* [PAGE EXCERPT]
Patrick Fleming was an Irish highwayman and the subject of poems and songs in Ireland. He was executed on April 24, 1650.

Life
Fleming was born into a family of potato farmers at Athlone. His mother and father leased the land at a rate of 15 shillings a year. They lived in a one-room house with Patrick and his eight siblings.

At age 13, he went into service with Elizabeth Nugent, Countess of Kildare. He reportedly neglected his studies and displayed insolence, being discharged from her service. He was soon taken into household service by the Earl of Antrim. Fleming eventually fell out of favour after discovering the household priest sleeping in an obscene pose and bringing in other household staff as witnesses. The Earl, however, chose to believe the priest and discharged Patrick in disgrace. Before leaving, Patrick was alleged to have stolen money and items worth 200 pounds. He then fled to  Athenry, in the province of Connaught, hiding out for under two weeks until he felt safe enough to continue to Dublin. Fleming joined a house robbing gang and was reputed to have robbed more houses in the six years of operation than had ever been robbed in Dublin at the time.

When his notoriety made it dangerous for him to remain in Dublin, he set out for the Bog of Allen, becoming a highwayman. He attacked both rich and poor alike, threatening his victims with death should they not cooperate. It is reported that he not only threatened death but killed or maimed some of those he had robbed. He also formed a gang in the Barnsmoor Mountain area near the Colorockedie woods, with them robbing over 125 men and women. Some of his gang members were captured and hanged. He was reputed to have robbed notable people of the time such as the Archbishop of Armagh and the Bishop of Raphoe as they traveled together in one coach. He also robbed the Archbishop of Tuam, reportedly taking 1,000 pounds from him. Fleming set upon Lady Baltimore who was traveling with her four-year-old son, who he kidnapped and demanded a ransom stating to her that if the ransom was not paid in 24 hours he would "cut the young puppy's throat and make a pie of him".

* [RECORDED INFORMATION]
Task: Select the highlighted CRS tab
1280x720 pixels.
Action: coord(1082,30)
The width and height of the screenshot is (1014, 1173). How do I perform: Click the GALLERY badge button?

* [REQUIREMENTS]
• 1. In the Patrick Fleming text:
(a) Where was Fleming born?
(b) At age 13, whom did he go into service with?
(c) How much money did he reportedly take from the Archbishop of Tuam?
• 2. Can you retype the part of the Patrick Fleming text from "At age 13, he" up to and including "at the time."?
The lines aren't needed for anything here.

* [RESULTS FOR THE EXERCISE]
• 1.
(a) Athlone
(b) Elizabeth Nugent, Countess of Kildare
(c) 1,000 pounds

• 2.
At age 13, he went into service with Elizabeth Nugent, Countess of Kildare. He reportedly neglected his studies and displayed insolence, being discharged from her service. He was soon taken into household service by the Earl of Antrim. Fleming eventually fell out of favour after discovering the household priest sleeping in an obscene pose and bringing in other household staff as witnesses. The Earl, however, chose to believe the priest and discharged Patrick in disgrace. Before leaving, Patrick was alleged to have stolen money and items worth 200 pounds. He then fled to  Athenry, in the province of Connaught, hiding out for under two weeks until he felt safe enough to continue to Dublin. Fleming joined a house robbing gang and was reputed to have robbed more houses in the six years of operation than had ever been robbed in Dublin at the time.